Например, вместо нашего "ж" можно вставить жучка, и Манолис сразу
догадается.
- Правильно,- обрадовался Митяй.- Вместо нашего "я" подрисуем яблоко,
вместо "ч" - чайник...
Писать по-гречески оказалось необыкновенно просто и весело. Не прошло и
часа, как письмо было готово. Оставалось только вложить его в конверт,
подписать адрес и бросить в почтовый ящик.

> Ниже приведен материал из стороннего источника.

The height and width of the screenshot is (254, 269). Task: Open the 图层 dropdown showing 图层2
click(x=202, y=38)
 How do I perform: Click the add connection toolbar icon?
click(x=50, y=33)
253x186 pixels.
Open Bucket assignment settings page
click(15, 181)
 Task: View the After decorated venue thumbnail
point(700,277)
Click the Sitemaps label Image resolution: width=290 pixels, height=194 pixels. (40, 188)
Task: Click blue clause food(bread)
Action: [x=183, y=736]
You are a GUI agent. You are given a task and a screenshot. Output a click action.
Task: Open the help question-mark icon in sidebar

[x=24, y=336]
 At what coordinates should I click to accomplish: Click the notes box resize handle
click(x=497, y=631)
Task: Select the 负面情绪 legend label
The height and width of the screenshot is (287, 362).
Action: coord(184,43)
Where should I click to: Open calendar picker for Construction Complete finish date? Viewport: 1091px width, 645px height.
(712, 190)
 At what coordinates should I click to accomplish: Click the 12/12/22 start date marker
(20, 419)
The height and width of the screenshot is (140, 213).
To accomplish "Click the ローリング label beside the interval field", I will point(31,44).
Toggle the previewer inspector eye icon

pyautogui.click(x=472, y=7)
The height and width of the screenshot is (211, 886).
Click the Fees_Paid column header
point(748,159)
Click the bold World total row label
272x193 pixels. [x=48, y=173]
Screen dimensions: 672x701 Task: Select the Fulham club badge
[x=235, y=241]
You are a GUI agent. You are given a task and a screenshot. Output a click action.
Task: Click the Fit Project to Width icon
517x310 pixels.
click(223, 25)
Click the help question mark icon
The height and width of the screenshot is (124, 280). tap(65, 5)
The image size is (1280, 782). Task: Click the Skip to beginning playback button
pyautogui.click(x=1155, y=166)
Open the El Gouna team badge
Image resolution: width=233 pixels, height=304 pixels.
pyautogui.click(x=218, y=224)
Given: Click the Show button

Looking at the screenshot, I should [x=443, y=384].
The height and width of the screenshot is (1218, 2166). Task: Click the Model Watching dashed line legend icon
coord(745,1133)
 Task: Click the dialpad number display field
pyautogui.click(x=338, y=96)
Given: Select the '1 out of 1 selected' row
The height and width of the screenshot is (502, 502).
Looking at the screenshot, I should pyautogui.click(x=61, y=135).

Адрес мы придумали такой: "Греция, тюрьма, герою Манолису Глезосу,
лично". Опустить письмо в ящик вызвался Митяй. Каждому из нас хотелось это
сделать, но мы понимали, что Митяй достоин этой чести больше, чем кто бы то
ни было. К тому же счастливец оказался щедрым, как это свойственно
счастливцам вообще, и предложил нам проводить его до ближайшего почтового
ящика.
Ясный январский вечер встретил нас морозом, от которого захватывало
дух. Снег хрустел под ногами и вспыхивал в свете уличных фонарей синими,
зелеными, малиновыми искрами. И нам было хорошо, и даже не очень холодно,
оттого что впереди была вся жизнь и каникулы, а главное, у нас в руках было
письмо, которое поможет другу перенести все лишения, как подобает герою.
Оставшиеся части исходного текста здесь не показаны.